Résultat, les métropoles, qui concentrent actuellement environ 40 % de la population française, « rassemblent près de 46 % des emplois, dont 22 % pour la seule aire urbaine de Paris et 24 % pour celles de province », tandis que les villes moyennes et petites subissent des pertes. Explication : les métropoles profitent davantage de la tertiairisation, de l’économie de la connaissance et des nouvelles technologies. « En 2011, 85 % des ingénieurs de l’informatique, 75 % des professionnels de l’information et de la communication et 69 % du personnel d’études et de recherche y sont localisés », indique France Stratégie.

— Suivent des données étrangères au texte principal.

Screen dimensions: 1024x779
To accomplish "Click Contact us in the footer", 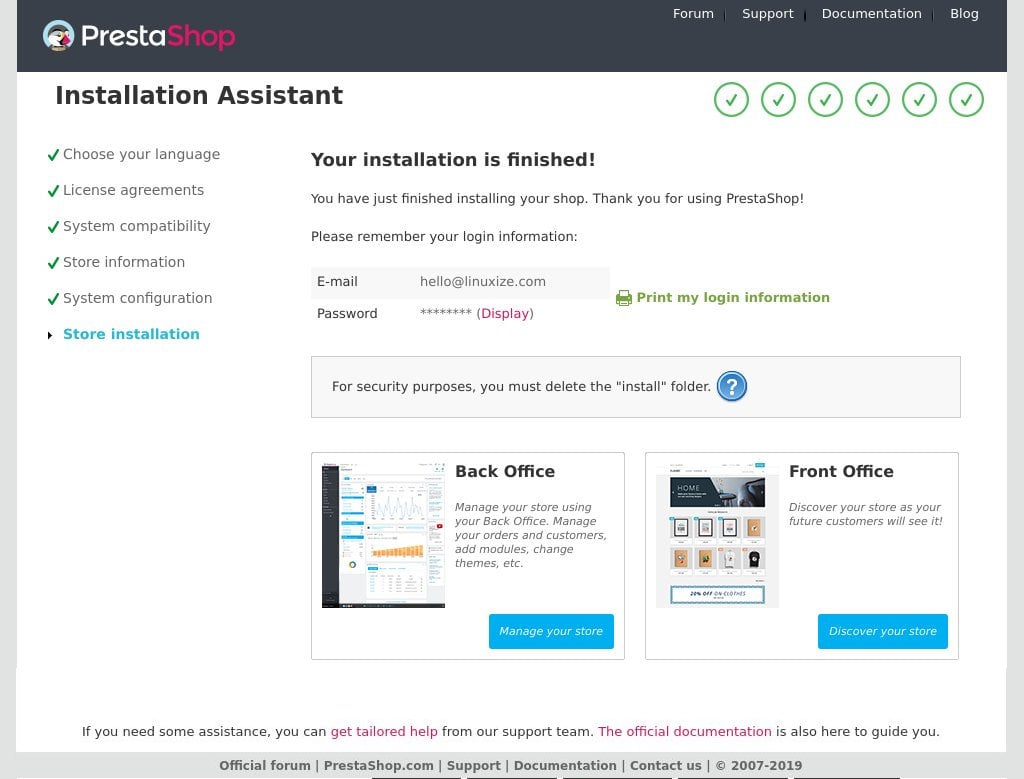I will 665,765.
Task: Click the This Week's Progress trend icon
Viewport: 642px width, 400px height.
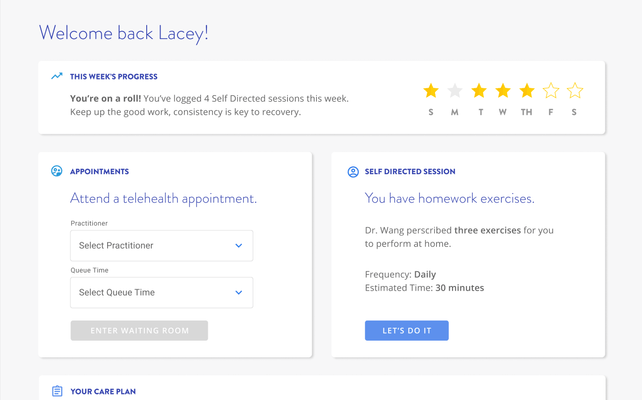Action: pos(57,76)
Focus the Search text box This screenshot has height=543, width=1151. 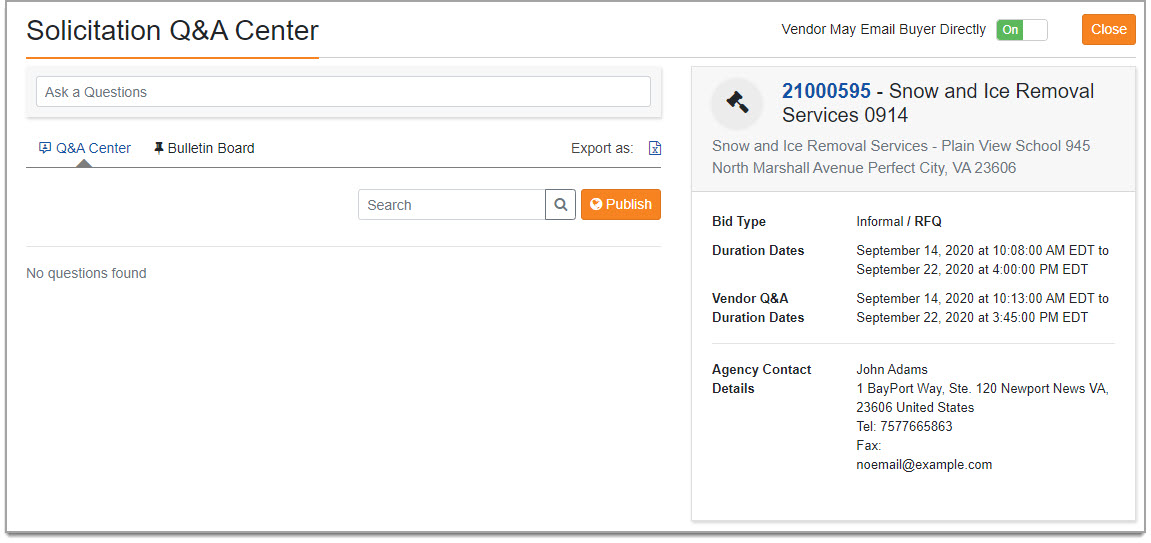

A contrario, les villes de moins de 100 000 habitants sont plutôt positionnées sur des métiers en perte de vitesse (ouvriers, employés, agriculteurs) et ont plus fortement pâti de la « désindustrialisation prononcée de la France ainsi que de l’érosion du système productif ». En d’autres termes, la « spécialisation spatiale du travail » en cours profite aux métropoles.
Le tableau est à nuancer parmi les aires urbaines, précise l’étude. Si les métropoles de Toulouse, Montpellier, Nantes, Rennes, Bordeaux et Lyon ont créé de nombreux emplois entre 1999 et 2013, Lille et Strasbourg en ont attiré moins, Rouen en a perdu et Paris a connu une dynamique moins favorable que les métropoles de province.
D’ici 2022, la « métropolisation » à l’œuvre en France devrait se poursuivre, anticipent les experts de France Stratégie, alliés à ceux du ministère du travail et de l’emploi (Dares). « L’enjeu est de savoir, estiment-ils, si cette dynamique des métropoles est susceptible d’irriguer les territoires avoisinants », ce qui dépendra beaucoup de la capacité de ces derniers « à faire réseau avec les métropoles ». « Un mouvement de déconcentration de certains métiers ou activités vers des aires urbaines de taille plus réduite contribuerait à ce rééquilibrage », concluent-ils.
La publication de cette étude intervient quelques jours après l’adoption définitive d’une loi portant de quinze à vingt-deux le nombre d’aires urbaines ayant le statut de métropole.
Ce statut leur procure une fiscalité propre et leur ouvre davantage de dotations de l’Etat pour de grands équipements. Il leur permet aussi une mutualisation des services. A condition que les communes qui composent ces métropoles l’acceptent, si possible toutes ensemble.